Generative Adversarial Perturbations with Cross-paradigm Transferability on Localized Crowd Counting¶

Conference: CVPR 2026 arXiv: 2603.24821 Code: https://github.com/simurgh7/CrowdGen Area: AI Safety / Adversarial Attacks Keywords: adversarial attack, crowd counting, cross-paradigm transferability, generative adversarial perturbation, black-box attack

TL;DR¶

This paper proposes CrowdGen, the first cross-paradigm adversarial attack framework targeting both density-map and point-regression crowd counting models. A lightweight UNet generator combined with a multi-task loss (logit suppression, density suppression, GradCAM guidance, and frequency-domain constraint) achieves high transferability (TR up to 1.69) across seven SOTA crowd counting models while maintaining visual imperceptibility (~19 dB PSNR), increasing attack MAE by an average factor of 7×.

Background & Motivation¶

Localized crowd counting is widely deployed in public safety, retail analytics, and epidemic monitoring. Current mainstream approaches fall into two paradigms: density-map methods (e.g., SASNet, FIDTM), which regress spatial density distributions and extract localization via post-processing, and point-regression methods (e.g., P2PNet, PET), which directly predict coordinates and confidence scores end-to-end.

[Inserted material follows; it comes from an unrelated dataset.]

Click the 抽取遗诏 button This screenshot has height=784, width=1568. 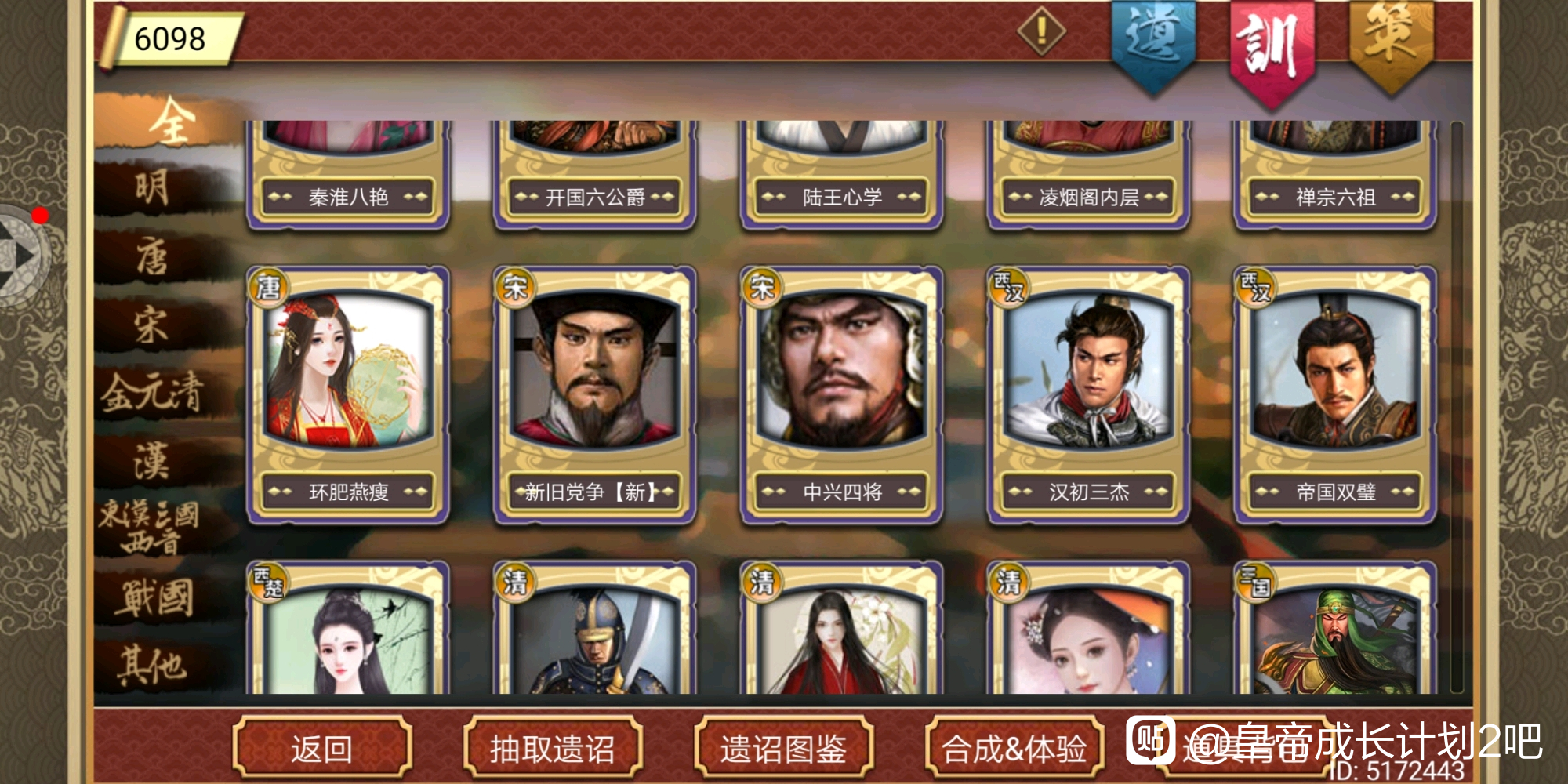click(553, 749)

Existing adversarial attacks suffer from the following limitations:

Attack strength vs. imperceptibility trade-off: PAP and GE-AdvGAN achieve good visual quality (PSNR ≥ 22 dB) but weak attacks (MAE < 120); DiffAttack yields strong attacks (MAE = 414) but severe visual degradation (PSNR = 11.5 dB).

Single-paradigm limitation: Existing transferable attacks (APAM, PAP) transfer only within density-map methods and do not consider cross-paradigm transfer (density-map ↔ point-regression).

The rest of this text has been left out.